It was inevitable, I suppose, that we Godbloggers would begin to seek out others who thought and reasoned as we do, forming our own subculture in blogdom even as Christians have done in real physical space since the inception of the church. It is part of our nature – our Adamic nature, it would seem. We (myself very much included) always seem to be gathering when God wants us scattering, excluding when He wants us including.
Not all such formations are undesirable, of course. When various blogs band together for the purpose of making it easier to find resources, news, and commentary on issues such as abortion, apologetics, or cults, a valuable service is provided to the Christian community. Think of them as “para-blog” organizations. Similarly, limiting aggregators to evangelical bloggers serves the purpose of maintaining unity in the essentials of our faith.
When the clustering is to promote a particular denomination or doctrinal position, however, such division needs to be carefully considered. There are often sad and unwanted consequences not usually felt by those inside the cluster.
For one, the people in the newly split-off group frequently wind up talking to themselves more than to other people in the Body of Christ. Counterbalancing factors are lost and corrective influences are sacrificed; biases are confirmed. Growth may occur, but it is not always healthy or attractive.
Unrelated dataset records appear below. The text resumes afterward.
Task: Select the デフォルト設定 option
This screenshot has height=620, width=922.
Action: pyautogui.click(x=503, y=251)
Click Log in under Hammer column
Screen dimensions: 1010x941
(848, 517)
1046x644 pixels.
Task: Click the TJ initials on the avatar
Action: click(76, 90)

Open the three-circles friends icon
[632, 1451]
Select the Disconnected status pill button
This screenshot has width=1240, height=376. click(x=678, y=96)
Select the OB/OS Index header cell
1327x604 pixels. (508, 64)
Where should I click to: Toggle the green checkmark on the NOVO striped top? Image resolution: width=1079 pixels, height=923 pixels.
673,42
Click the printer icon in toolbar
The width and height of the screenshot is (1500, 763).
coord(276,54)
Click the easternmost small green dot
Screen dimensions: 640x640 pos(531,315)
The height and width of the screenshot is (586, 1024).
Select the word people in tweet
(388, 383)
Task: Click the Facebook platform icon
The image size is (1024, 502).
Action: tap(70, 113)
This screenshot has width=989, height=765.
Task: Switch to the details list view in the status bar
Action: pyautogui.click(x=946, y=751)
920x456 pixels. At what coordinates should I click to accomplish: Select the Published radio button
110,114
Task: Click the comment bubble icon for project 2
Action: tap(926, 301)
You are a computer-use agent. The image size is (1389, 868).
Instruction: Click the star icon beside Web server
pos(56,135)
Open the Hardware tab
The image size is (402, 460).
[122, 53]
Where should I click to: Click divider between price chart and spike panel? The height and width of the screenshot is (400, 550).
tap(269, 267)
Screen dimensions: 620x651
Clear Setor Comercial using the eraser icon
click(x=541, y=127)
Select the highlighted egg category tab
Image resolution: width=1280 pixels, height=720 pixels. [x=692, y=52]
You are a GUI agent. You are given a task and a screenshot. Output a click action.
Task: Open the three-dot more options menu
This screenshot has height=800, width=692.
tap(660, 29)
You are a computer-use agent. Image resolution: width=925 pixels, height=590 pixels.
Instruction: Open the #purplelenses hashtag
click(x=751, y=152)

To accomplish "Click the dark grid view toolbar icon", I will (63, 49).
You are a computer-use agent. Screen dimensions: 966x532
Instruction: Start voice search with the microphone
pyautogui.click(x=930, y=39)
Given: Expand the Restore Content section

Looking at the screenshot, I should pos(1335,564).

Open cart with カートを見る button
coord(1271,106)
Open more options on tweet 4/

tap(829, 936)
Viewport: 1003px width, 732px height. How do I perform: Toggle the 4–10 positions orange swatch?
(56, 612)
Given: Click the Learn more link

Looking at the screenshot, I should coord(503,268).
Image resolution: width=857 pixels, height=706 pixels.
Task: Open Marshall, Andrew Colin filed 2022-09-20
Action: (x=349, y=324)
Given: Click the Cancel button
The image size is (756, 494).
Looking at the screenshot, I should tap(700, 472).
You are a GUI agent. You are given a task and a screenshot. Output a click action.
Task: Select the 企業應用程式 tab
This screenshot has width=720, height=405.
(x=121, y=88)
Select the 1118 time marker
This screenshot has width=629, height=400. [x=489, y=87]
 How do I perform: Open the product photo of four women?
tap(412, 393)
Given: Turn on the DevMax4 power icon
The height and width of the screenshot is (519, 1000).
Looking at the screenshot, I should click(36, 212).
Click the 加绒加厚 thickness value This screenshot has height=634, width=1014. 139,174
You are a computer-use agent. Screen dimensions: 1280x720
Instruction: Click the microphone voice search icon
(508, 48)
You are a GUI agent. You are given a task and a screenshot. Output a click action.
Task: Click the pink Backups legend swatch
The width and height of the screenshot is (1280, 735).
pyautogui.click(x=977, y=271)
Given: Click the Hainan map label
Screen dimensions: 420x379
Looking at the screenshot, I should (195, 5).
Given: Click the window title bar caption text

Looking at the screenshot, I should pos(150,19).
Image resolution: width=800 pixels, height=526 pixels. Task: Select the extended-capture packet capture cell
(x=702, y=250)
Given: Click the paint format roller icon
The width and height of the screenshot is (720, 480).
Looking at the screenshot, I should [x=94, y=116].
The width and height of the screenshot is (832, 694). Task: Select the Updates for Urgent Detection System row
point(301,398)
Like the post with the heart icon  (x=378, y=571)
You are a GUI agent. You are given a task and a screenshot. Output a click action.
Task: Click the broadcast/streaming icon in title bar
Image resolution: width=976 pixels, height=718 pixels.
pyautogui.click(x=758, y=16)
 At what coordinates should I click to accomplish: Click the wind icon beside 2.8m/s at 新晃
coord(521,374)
Before Arnold was a Terminator or a Governor, he was Mr. Olympia (the highest achievement in professional body building) six times in a row. What set him apart from all the others was not his sheer mass (which was considerable), but the almost perfect symmetry. The size of his biceps was in proportion to the size of his calves, which was in proportion to the size of his waist, which was in proportion to the size of his deltoids . . . You get the idea.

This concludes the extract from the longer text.